I doubt Martin and Clare are exactly chowing down on filet mignon and truffles and gloating about it to Faye, given their jobs are library assistant and unemployed respectively. And Faye probably isn’t literally eating only rice and beans, but I’d believe it if Faye is quietly sticking to generic brands and things you can buy in the middle shelves (spaghetti and cereals and rice and beans) vice the things around the edge of the store (fresh fruits and vegetables and meats and dairies).

Ted Van Roekel

Since Martin is A: a sweetheart, B: a pushover, C: generally clueless about finance or financial expectations, and D: has the sole solid job in the house, I really doubt there would be any drama. FFS, he supported Faye for how long at the beginning of this marvelous adventure? And bought her glasses?

Anonymous

Back when I lived in with housemates, we never combined food, but we would share. Either we’d plan on cooking together or sometimes it was just, like, dude I’m broke can you share some food with me? I never lived with anyone I didn’t like enough to share whatever food I had, and I never went hungry when I was the broke one. But rice and beans was the main theme for all of us so, I don’t know how it would have gone if we weren’t all in similar circumstances

P

House food has never been a thing in any of my roommate environments. People like different things, eat at different times, etc.
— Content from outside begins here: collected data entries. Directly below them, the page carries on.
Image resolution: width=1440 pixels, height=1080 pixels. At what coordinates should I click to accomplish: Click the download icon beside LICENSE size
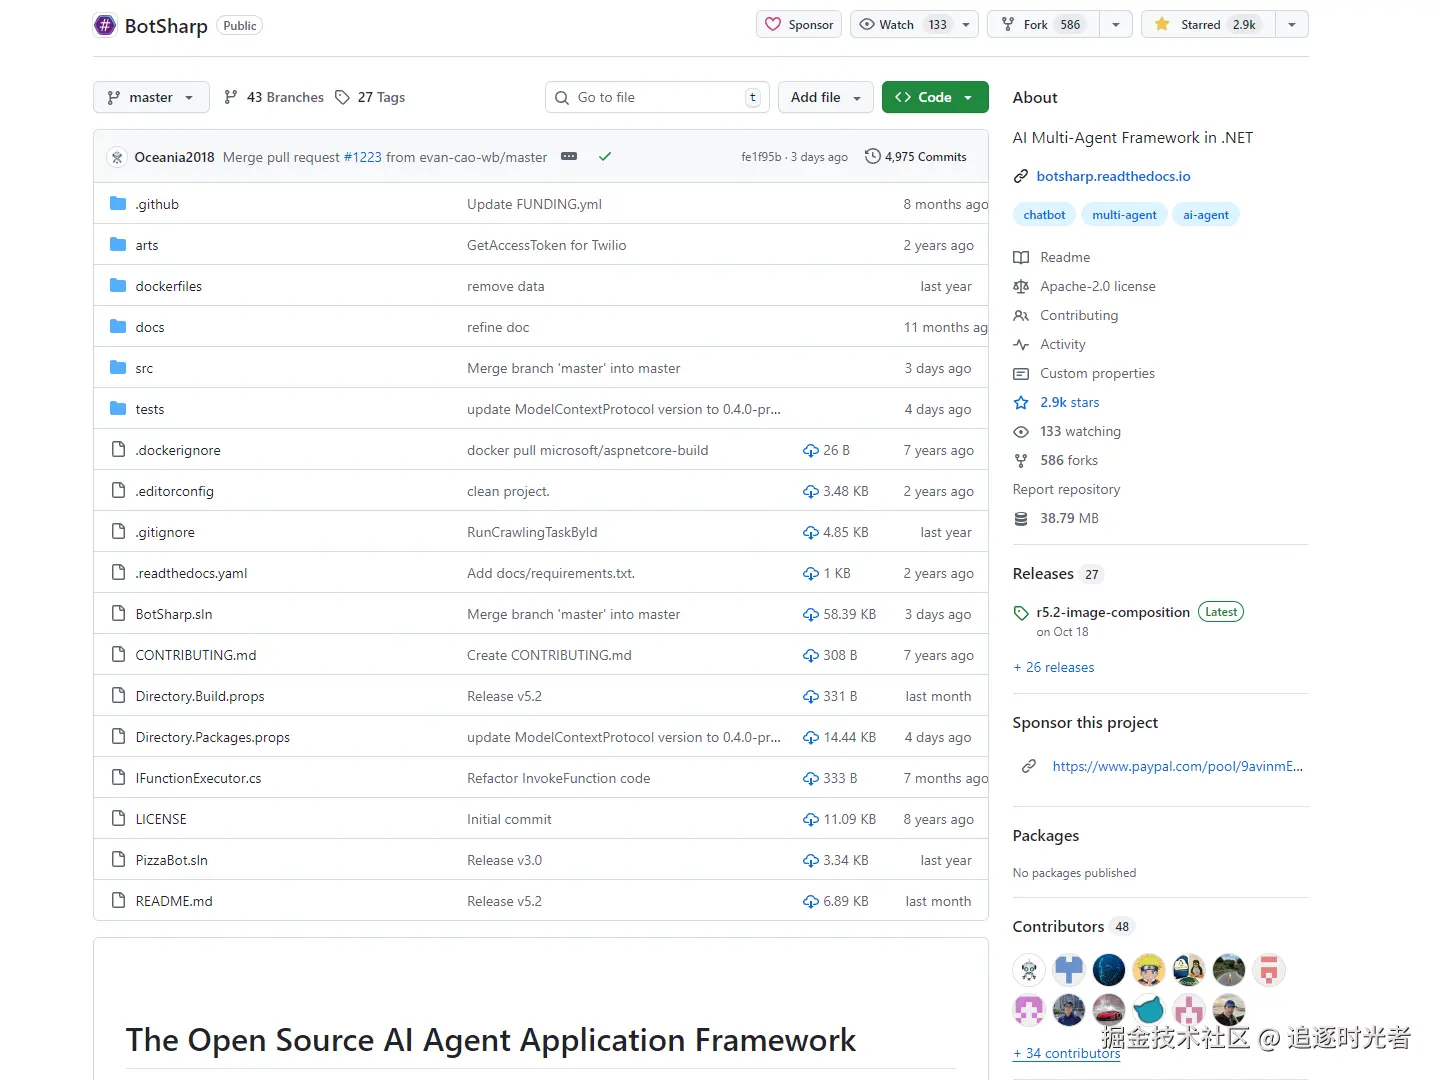point(811,820)
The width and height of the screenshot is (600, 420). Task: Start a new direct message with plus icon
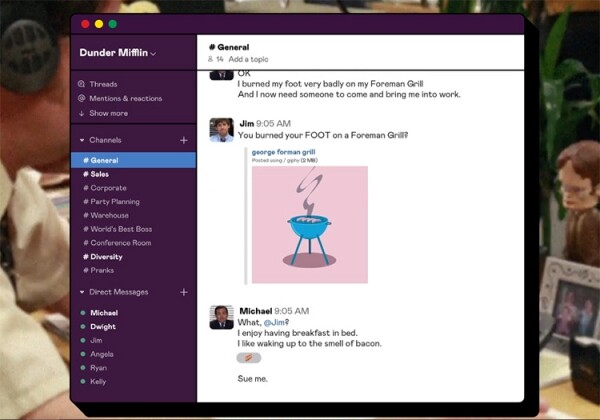pyautogui.click(x=183, y=292)
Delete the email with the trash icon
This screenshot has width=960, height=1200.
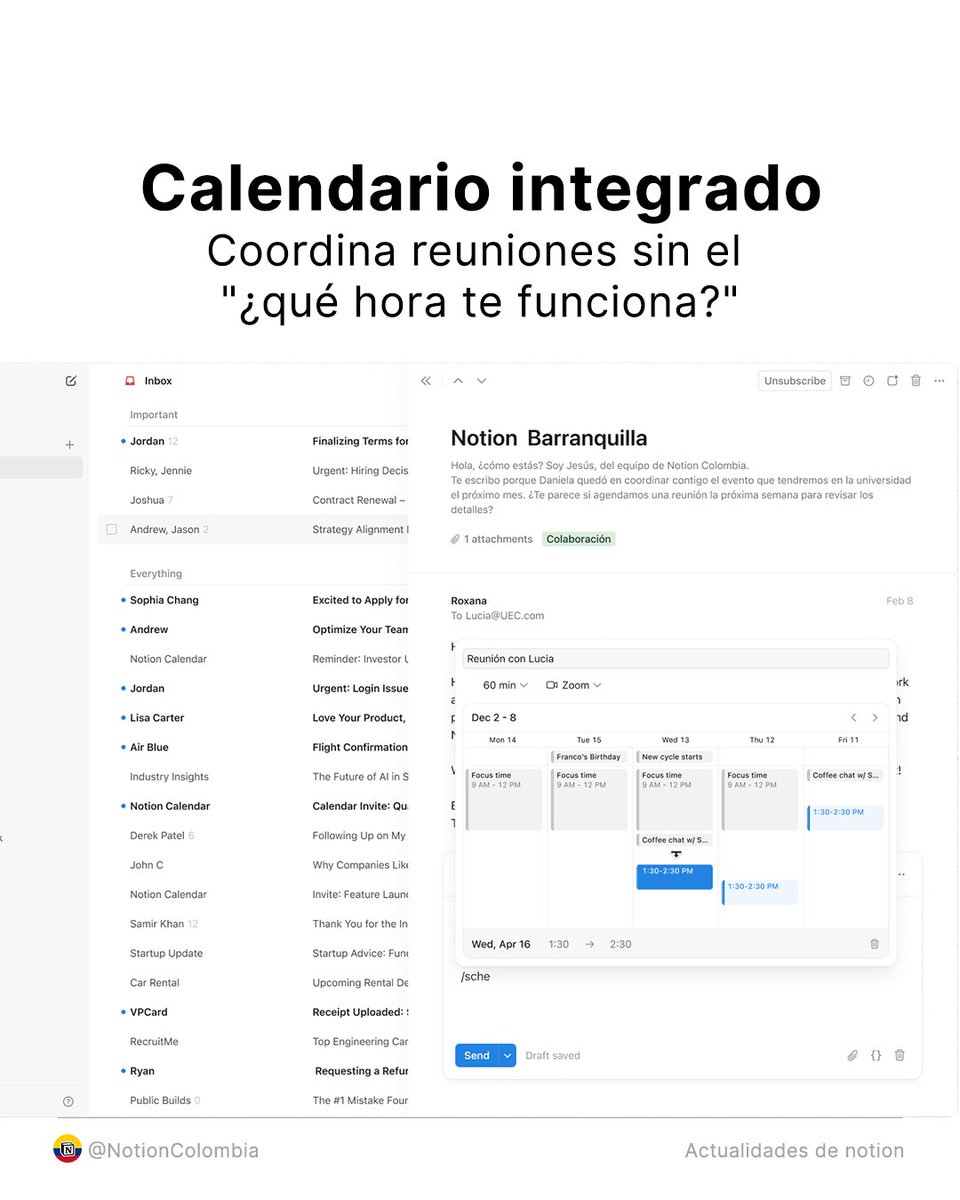(x=915, y=380)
I'd offer food if it seemed right to do so, but by default it wasn't practical to share anything other than maybe salt/sugar type ingredients.

Darnel D Cooper

Eh,... i'm possibly from a long-lost time. "House food" was classed as Dairy, bread, rice, beans, Pasta, at one point Bolongna (Large uncut tubes from the locak butcher, we got a great deal,) Burgers/hotdogs/beef/chicken were "treats" if shared no one went hungry, Once someone got between jobs and lived on "house food" until they got back on their feet, then they splurged and we had exotic foods like Pizza,.... (good times)

Ted Van Roekel

Melina, red beans and rice got me and my house mates through a few rough winters.

Yelling Bird

I'LL SEND HER HOME SMELLING LIKE A WEINER!